The Wannsee Conference

「ヴァンゼー会議」は、ユダヤ人絶滅の実行計画を決定した会議として歴史上悪名が高い。この映画は、当時の議事録をもとに会議を忠実に再現している。関係省庁の次官級の官僚 15 人が出席して、ユダヤ人の絶滅方法が検討される。


観ていてあることに気付いた。議長の横のコーナーに女性が速記録を取っているのだが、その隣に座っている男は高官ではなく、議事録作成役のただの担当者で、議論には参加しない。この男が議長から「アイヒマン」と呼ばれている。もしやと思って後で調べてみたら、あの有名な「アイヒマン」その人だった。アイヒマンは下っ端役人としては一人だけヴァンゼー会議に同席したと書かれているが、映画はその史実どうりに描いている。

彼は自分から意見は言わないが、議長から促されると、議論に必要なデータを説明する。各地区のユダヤ人の人数、収容所へ移送する鉄道のキャパシティ、殺すにはガスを使うのが効率的、など的確な情報をスラスラと説明する、いかにも有能な役人といった感じだ。後に彼は、ユダヤ人の移送全体を取り仕切る最高責任者になって、この会議で決定した 500 万人のユダヤ人虐殺を忠実に実行する。
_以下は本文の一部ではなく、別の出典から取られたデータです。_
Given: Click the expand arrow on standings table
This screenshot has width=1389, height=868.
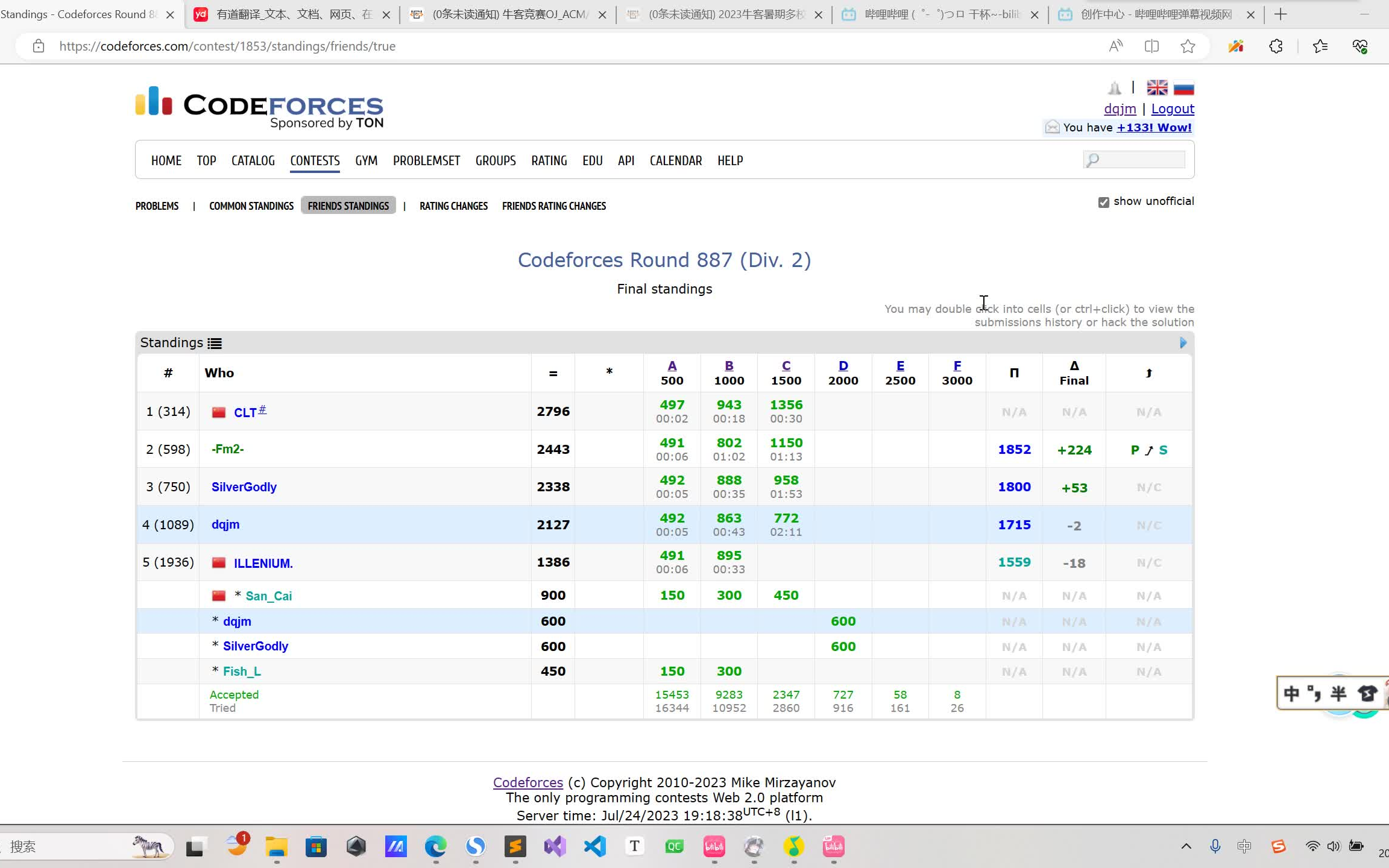Looking at the screenshot, I should pyautogui.click(x=1184, y=343).
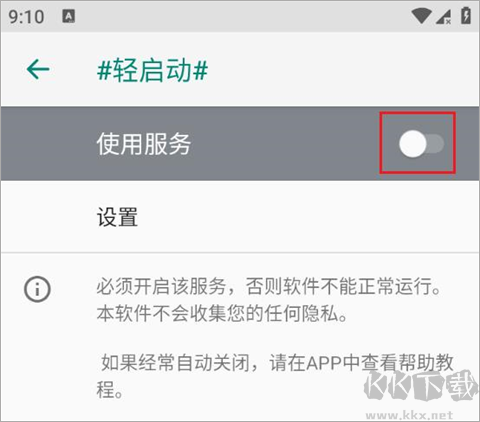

そのため戦後の戦犯裁判で死刑になる。

この裁判を題材にした映画はいくつか作られたが、最も重要な映画は「ハンナ・アーレント」だろう。この裁判で、アイヒマンは「自分は命令に従って、役人としての仕事を忠実に果たしただけだ。」として徹底的に無罪を主張し続けたが、それを傍聴していた哲学者のハンナ・アーレントはある結論に達する。それが有名な「悪の凡庸さ」だ。アイヒマンは、殺人鬼のような悪人ではなく、思考を停止して自分の仕事を淡々とこなしただけの陳腐で凡庸な人物だったという意味だ。